Text block

DP General Manager Jacobs Receives National Award

Longtime DP General Manager Eric Jacobs was honored by the Newspaper Association of America (NAA) as its 2007 Newspaper Advertising Educator of the Year. The award was presented at the Association's annual Marketing Conference in Las Vegas.

The award honors an educator "who has demonstrated dedication, caring and nurturing of students in the pursuit of a career in newspaper advertising". It was one of 8 awards presented at a luncheon for more than 3,000 newspaper industry executives in attendance. Jacobs thanked the NAA for its training and development support for college newspapers in his acceptance speech.

DPAA Awards Top Writing, Photography for 2006

Each year, the DPAA presents three awards to students at the DP Banquet. DPAA Board member and this year's judging coordinator Adam Rubin presented the awards at the January 13, 2007 event at the Inn at Penn.

The DPAA's Photography Award recognizes top piece of photojournalism from the past year, and comes with a $250 prize. This year's winner was Toby Hicks '09, for "Sweet Revenge for that Bad Grade," a photo of Engineering professors taking pies in their faces.


Click here for a larger version of the winning photo

The DP alumni who judged this year's photography entries were: Alyssa Cwanger '04, Pittsburgh Post-Gazette; Tracy Gitnick Herriott '95, Associated Press; and freelance photographers Evelyn Hockstein '97, Sarah Putnam '74, & J.J. Tiziou '02. Cwanger said of the winning entry, "This photograph captures good expressions on the faces of the subjects and illustrates a fleeting moment from an interesting event."

The Page One Award seeks to recognize a student who "searched out a news story, pursued it and persevered in getting the story into print, with accuracy and objectivity, and with appropriate follow-ups." The importance and thoroughness of the reporting is of premium importance. It comes with a $500 prize.

Collected material
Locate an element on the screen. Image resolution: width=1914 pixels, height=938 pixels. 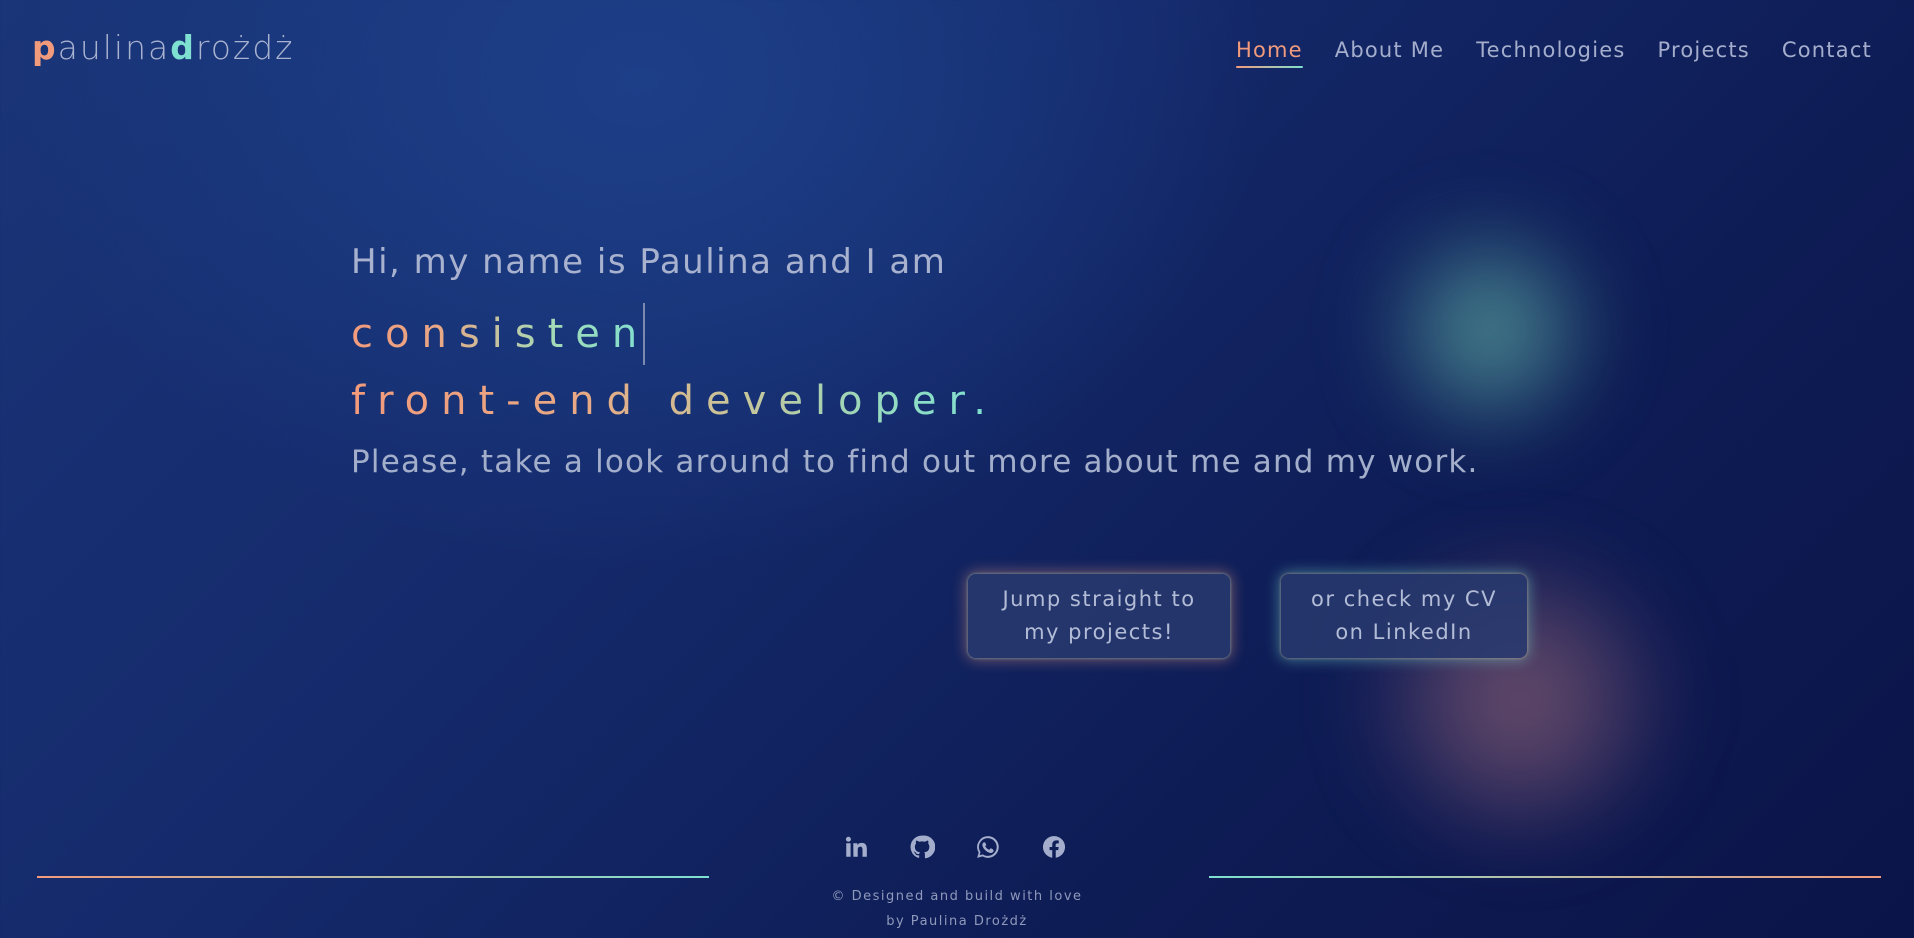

Task requirements
**a)** In the DP awards text, change "judging coordinator" to "awards coordinator" and give the passage again, from "DPAA Awards Top" up to and including "Inn at Penn.".
**b)** According to the DP awards text, what prize comes with the Page One Award?
**c)** Please resume the DP awards text from the point where it stops.

Responses to the exercise
**a)**
DPAA Awards Top Writing, Photography for 2006

Each year, the DPAA presents three awards to students at the DP Banquet. DPAA Board member and this year's awards coordinator Adam Rubin presented the awards at the January 13, 2007 event at the Inn at Penn.

**b)** A $500 prize.

**c)**
The winner was reporter Jared Miller '09, for his coverage of the shooting of an Engineering sophomore in January 2006, and follow-ups, including a look at other urban campuses' tactics in fighting crime.

[Click here to read the original breaking news story]
[Click here to read the first follow up, interviewing the shooting victim]
[Click here to read the second follow up as the investigation stalled]
[Click here to read the in-depth follow up probing campus police's abilities in the wake of the shooting]

The DP alumni judges for the Page One Award were Binyamin Appelbaum '01, Charlotte Observer; Bob Frost '60, former DPAA president; Chris George '05, Arizona Republic; Ross Kerber '89, Boston Globe; and Charles Ornstein '96, Los Angeles Times.

"Jared Miller's crime series is good blocking-and-tackling reporting," commented Kerber. "I've been nagging the students all year to get away from the 'person unaffiliated with the University' description that keeps filtering into their copy, no doubt as a phrase from police logs. While the first day's story is pretty straightforward, the second story shows Miller coming back with the right questions."

The DPAA's Michael A. Silver Award recognizes top single piece of writing from the past year, and comes with a $500 prize.

This year's winner was Jessica Sidman '08, for "A Mural Miracle," a 34th Street Magazine article about a man who discovers his image on a wall in West Philadelphia.

[Click here to read the winning article in 34th Street]

The DP alumni judges for the Silver Award wereLuke DeCock '96, Raleigh News & Observer; Howard Gensler '83, Philadelphia Daily News; Andrea Ahles Koos '98, Fort Worth Star-Telegram; Madlen Read '04, Associated Press; and Adam Rubin '95, New York Daily News.

"It's a testament to Jessica's writing that the most lively, organic and humanity-filled entry was about a mural -- a static thing, a representation on a big, stone wall," commented Read. "She doesn't just recreate the now-destroyed mural for us; she tells us a story that both zooms in on the personalities of the two main characters and pans out to the larger context of Philadelphia's blighted-yet-hopeful neighborhoods. Jessica clearly spent a lot of time researching and listening to her sources, and she handles them well."


For previous awards:
2005-06: (coming soon)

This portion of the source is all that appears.